Just this morning i observed however what appeared to be contrary behaviour with the material and wondered if forum members with more complete metallurgy knowledge could speculate as to the reasons for this behaviour.

Due to lack of foresight i was forced to muscle a section of annealled stainless tubing (5mm od, 3mm id), that previously had been bent into shape, and had therefore been work hardened. This section of tubing was ordinarily very stiff and almost impossible to bend by hand (i had tried a few times previously). This time however the tube was at -90C and it bent as if it had never been work hardened previously. I was expecting to use all my significant strapping muscles in the task, however all that was needed was a firm wrist to affect the bend?
I would have thought that very cold tubing would have been more difficult to bend again?
Does the cold temperature re-anneal? The tubing regularly cycles between ambient and -90C in a 24hr period.

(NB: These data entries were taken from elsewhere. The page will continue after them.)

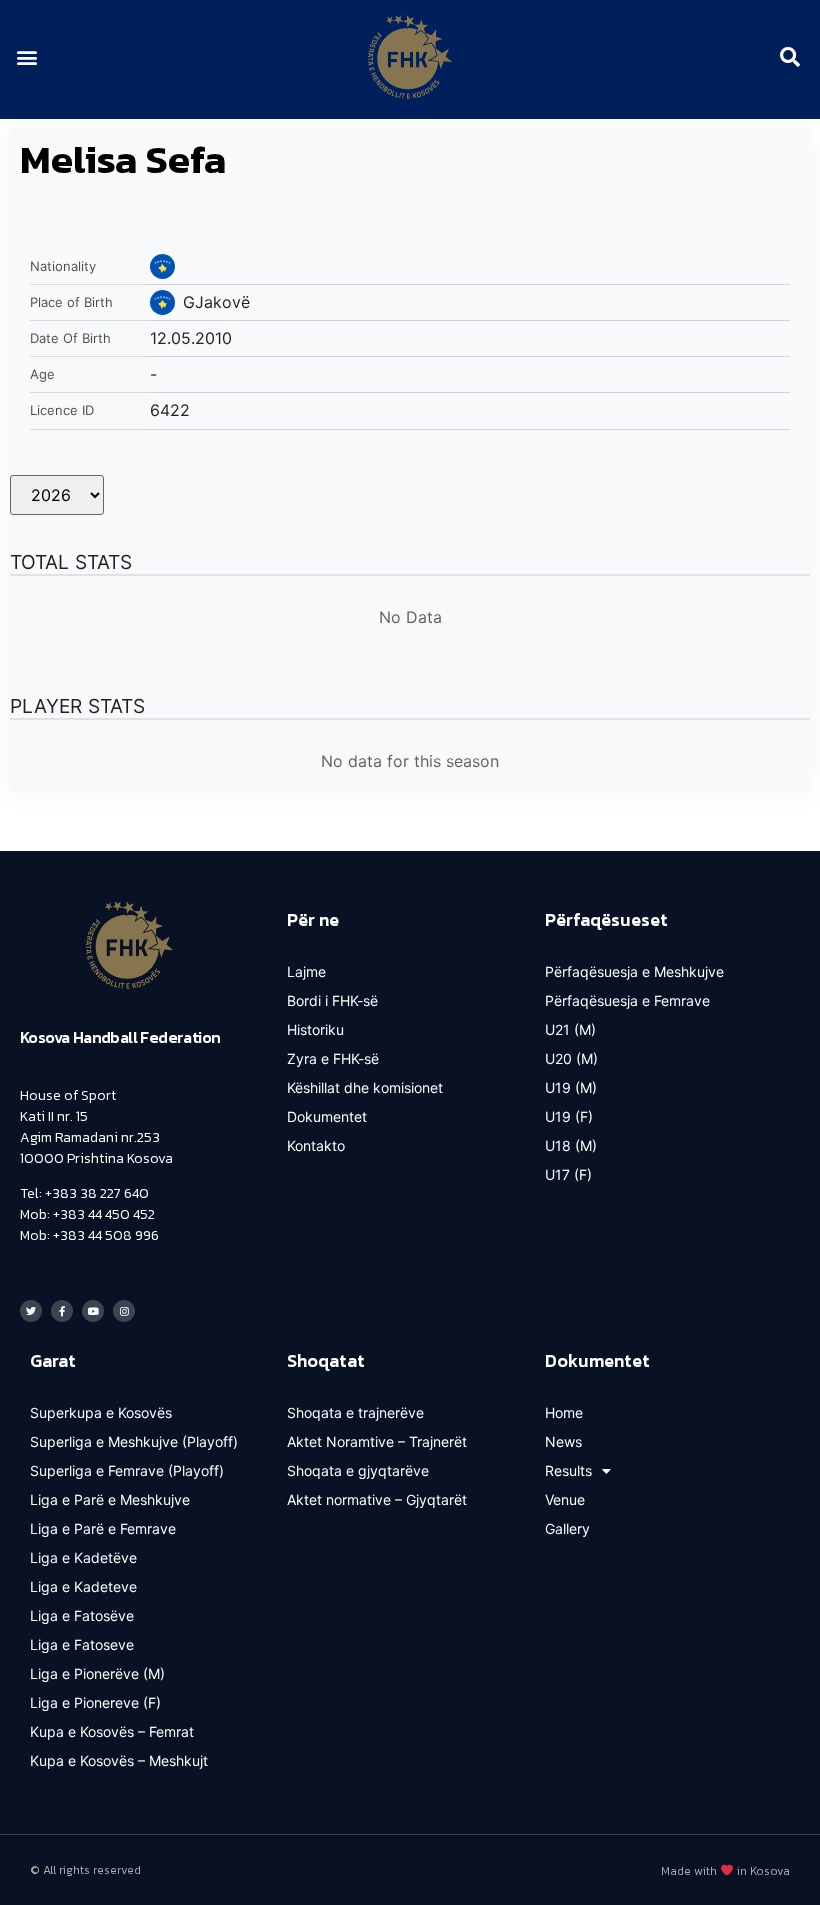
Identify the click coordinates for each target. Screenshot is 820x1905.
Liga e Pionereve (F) (95, 1702)
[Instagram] (124, 1311)
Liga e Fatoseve (82, 1644)
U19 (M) (571, 1087)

12AX7 - 25-10-2009 at 14:50

What stainless? I wouldn't expect that from 304 or 316. Maybe 17-4 PH. Even so, I think the intent of cryotreatment is to improve hardened characteristics, which should have little effect...

Sure you aren't simply stronger than you think? :P

Tim

bbartlog - 25-10-2009 at 20:38

I can't speak specifically to the case of stainless steel, but there certainly are other examples of metals that become more rather than less workable at some lower temperature. Zinc for example supposedly is more malleable at slightly elevated temperatures (>100C) but then becomes brittle again above 200C until it melts at 400C. So it's quite believable that your stainless just happens to be more bendable at -90C...

watson.fawkes - 26-10-2009 at 05:17

Quote: Originally posted by Panache  
The tubing regularly cycles between ambient and -90C in a 24hr period.
I would have to guess that the cycling caused it. There are two ways that heat treatment works. First, high heat increases atomic mobility enough that solid-state diffusion is significant. Second, temperature changes create internal strains that act at the microscale, driving lattice rearrangement.

In the present case, each cycle might not do very much in the way of annealing, but over time the cumulative effect could be significant. The time and energy it takes to do this cycling would make it an exorbitantly expensive commercial treatment, so you'll be unlikely to find a direct comparison, although possibly in a research paper.

Panache - 26-10-2009 at 14:34

Quote: Originally posted by 12AX7  
What stainless? I wouldn't expect that from 304 or 316. Maybe 17-4 PH. Even so, I think the intent of cryotreatment is to improve hardened characteristics, which should have little effect...

Sure you aren't simply stronger than you think? :P

Tim


Its 316L, i assume the L denotes its heat treatment. I have left the item out of the freeze overnight to see if it bends as easily at ambient. If i had an instron i could measure things accurately, funnily i don't have one of those lying around, oh wait no there it is next to the GC-MS. This tardis really is huge inside.

watson.fawkes - 26-10-2009 at 18:35

Quote: Originally posted by Panache  
Its 316L, i assume the L denotes its heat treatment.
316L is a lower-carbon version of 316.

merrlin - 26-10-2009 at 22:48

Quote: Originally posted by watson.fawkes  
Quote: Originally posted by Panache  
Its 316L, i assume the L denotes its heat treatment.
316L is a lower-carbon version of 316.


A lower carbon content is desirable when welding or heat treating might produce carbide precipitation that can reduce corrosion resistance.